**Selected excerpt:**
But with geopolitical conflict, increasing trade tensions and elections looming and leadership changes in major economies around the world there is considerable uncertainty.
“Elevated trade policy uncertainty will contribute to anemic demand in many countries, including China, where we project 4.6% growth this year,” said Gourinchas, head of the Fund’s Research Department.
With all the uncertainty, it’s important for policy makers to make structural reforms and pursue multilateral cooperation that will boost growth the report said.
“Countries should continue to seek ways to improve growth by focusing their efforts on ambitious structural reforms that will help better allocate resources. Increased government revenues foster innovation and competition. On that front, it is also important to preserve and improve on multilateral institutions to help unlock a richer, more resilient and sustainable global economy,” said Gourinchas.
Gourinchas said that in a more shock-prone world that countries should get their fiscal house in order and set credible path to debt reduction, to ensure they have fiscal space to deal with future crises.

**Information provided:**
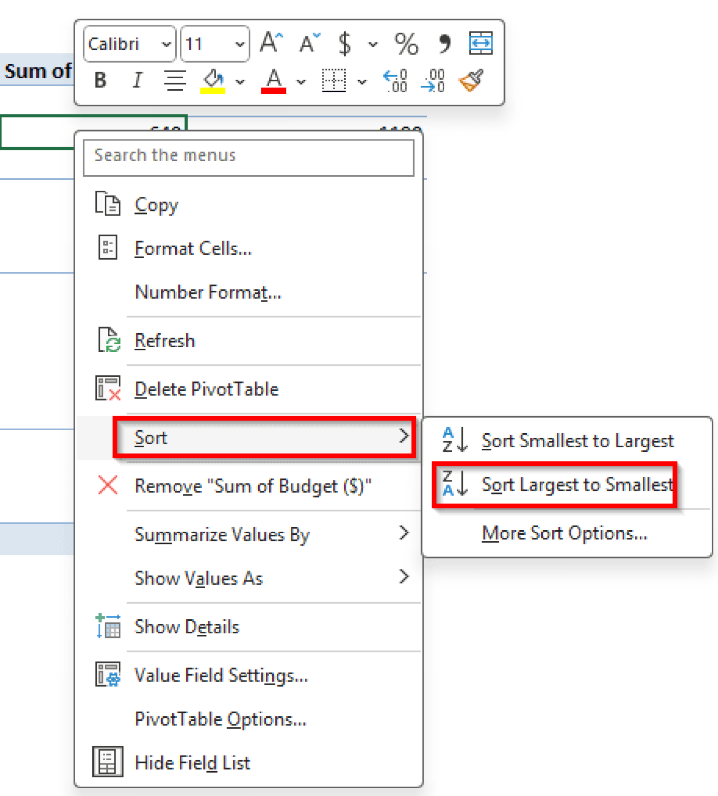Choose Refresh from the context menu
This screenshot has width=718, height=796.
click(x=165, y=341)
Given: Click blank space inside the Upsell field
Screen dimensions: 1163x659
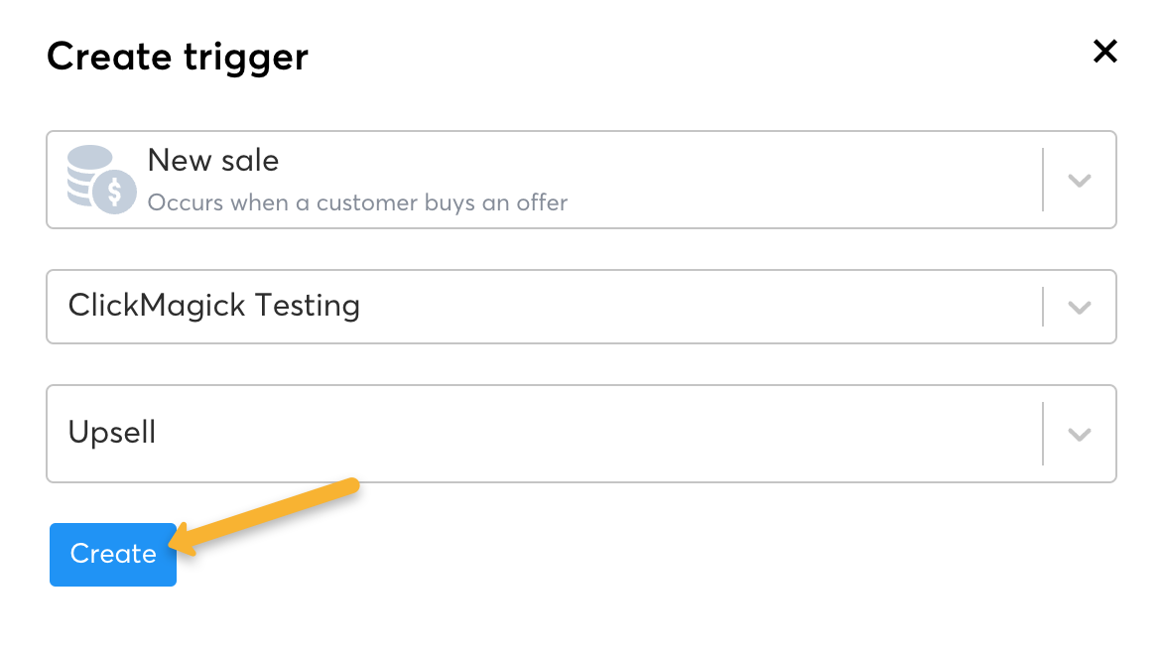Looking at the screenshot, I should [x=595, y=434].
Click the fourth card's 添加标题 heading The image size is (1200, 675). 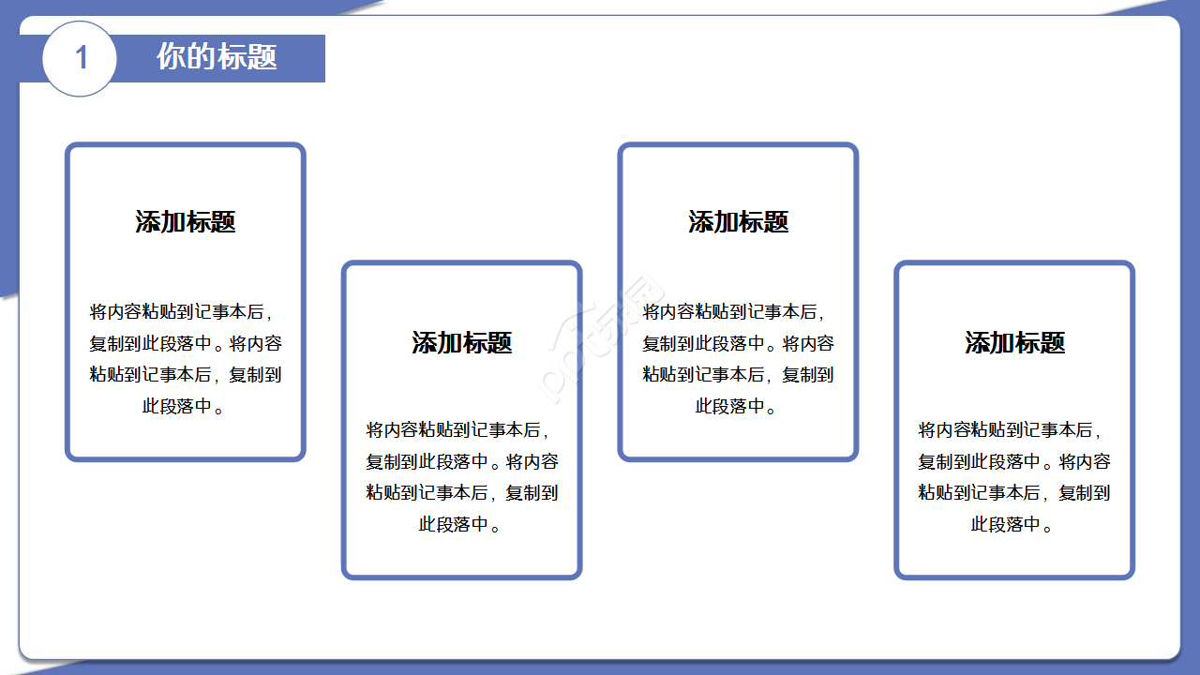1013,344
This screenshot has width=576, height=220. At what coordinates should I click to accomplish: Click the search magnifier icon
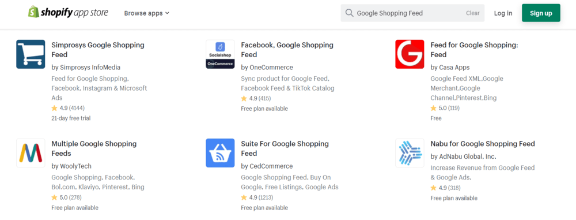pos(349,13)
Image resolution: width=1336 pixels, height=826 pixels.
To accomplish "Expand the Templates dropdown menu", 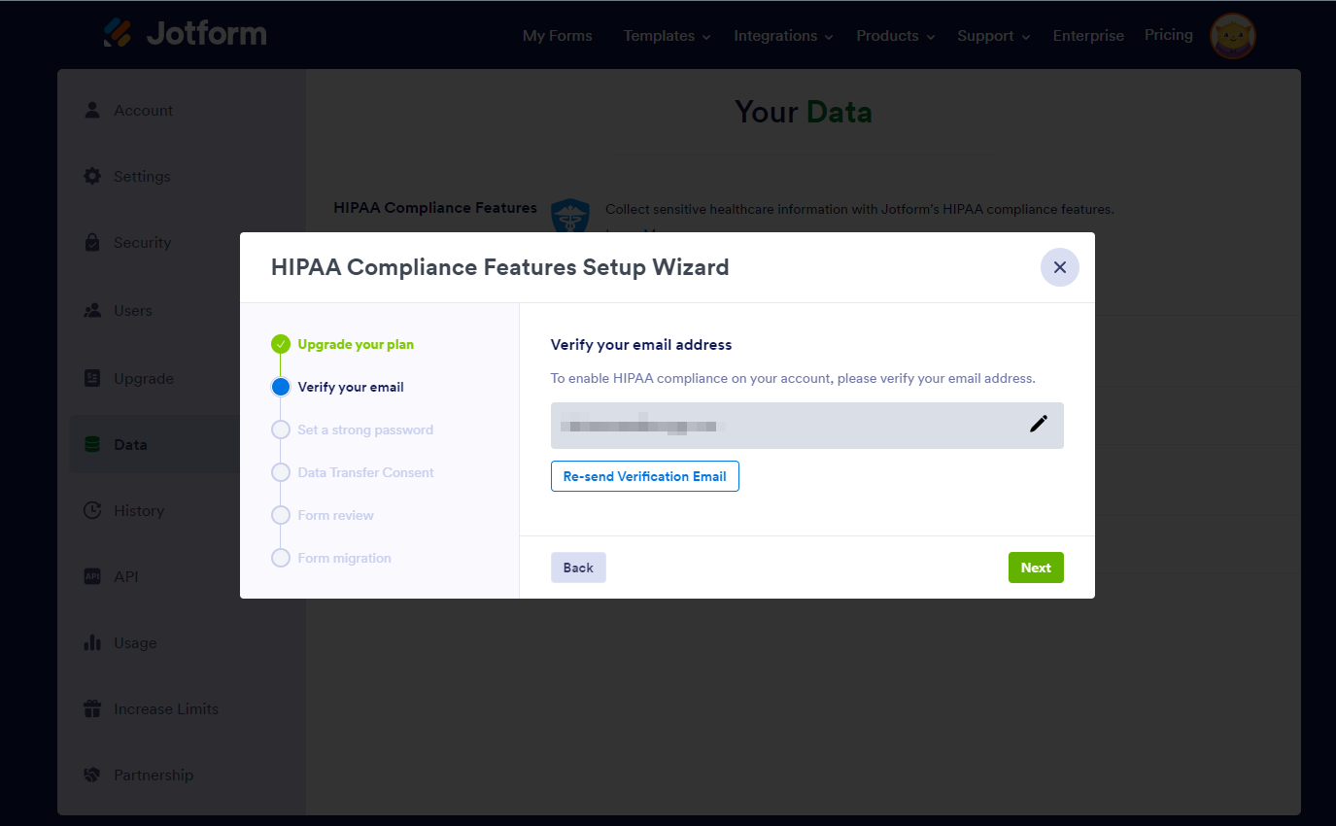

**Set exercise A:**
Reproduce the global growth excerpt word for word, from "But with geopolitical" up to and including "is considerable uncertainty.".
**Set exercise B:**
In the global growth excerpt, what growth rate does Gourinchas project for China this year?
**Set exercise C:**
Which sources of considerable uncertainty does the global growth excerpt name in its first sentence?
The listing has no connection to the global growth excerpt.

**Reply A:**
But with geopolitical conflict, increasing trade tensions and elections looming and leadership changes in major economies around the world there is considerable uncertainty.

**Reply B:**
4.6%

**Reply C:**
- Geopolitical conflict
- Increasing trade tensions
- Looming elections
- Leadership changes in major economies around the world